Union Find (Disjoint Set) Data Structure for Graphs

Union Find Data Structure
Disjoint Sets Lecture

Union Find data structure, also known as Disjoint set data structure, is a data structure used to find the total number of connected components in graph. It can be used to partition nodes in a graph into multiple disjoint sets based on their connectivity. It can also be used to find metrics like maximum/minimum number of nodes in a connected component etc.

How is this Data Structure useful?

Let’s say we have a graph with some nodes and edges as shown below:

1--2--3   6--7   9-10
|  |      |      |
4  5      8     11

The requirement is to label each group of connected nodes with a common identifier/representative.

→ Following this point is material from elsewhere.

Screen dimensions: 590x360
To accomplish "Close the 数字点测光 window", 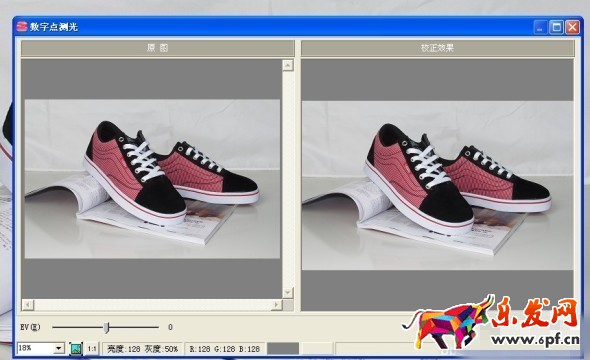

In the above example, the total connected node groups are 3. So every node in the graph will be under one of the 3 identifiers. How can we do this programatically?

The disjoint set data structure helps categorizing each node based on the group it belongs to. It makes sure that every node that is connected to some other node has the same identifier as the other node. After processing all the nodes in the example graph, the union find data structure stores sets as below:

{1, 2, 3, 4, 5}
{6, 7, 8}
{9, 10, 11}

For each set, an element contained in the set is chosen as the representative. For example, 1 could be the reprentative of the set containing elements {1, 2, 3, 4, 5}.

Operations Supported By Disjoint Set Data Structure

Initialize a set for an element

This operation initializes a new set for the input element. The same element will the the identifier of this set. For example, if sets are initialized for elements 1, 2, 3, 4, 5, the disjoint set data structure will initialize and store 5 different sets: {1}, {2}, {3}, {4}, {5}. Also since all the sets have a single element, each set’s representative will be the only element in the set. So for set {1}, the representative will be element 1, for set {2}, the representative will be element 2 etc.

Find representative for an element

This operation finds the representative or identifier of the set in which the given element exists. For example, if we try to find the identifier for set {1, 5, 6}, the answer will be 1 (Assuming that element 1 is the first one added to the list).

Union (Combine) two different sets

This operation takes in two different elements and merges both the sets into a single set. All the elements in both the sets now contain a single representative corresponding to the merged set.

TODO: Implementation.

Uses of Union Find Data Structure

  • For finding metrics of a graph like the number of connected components, minimum/maximum nodes among all the connected components etc.
  • In a Krusal’s Algorithm’s routine
  • To find cycles in an undirected graph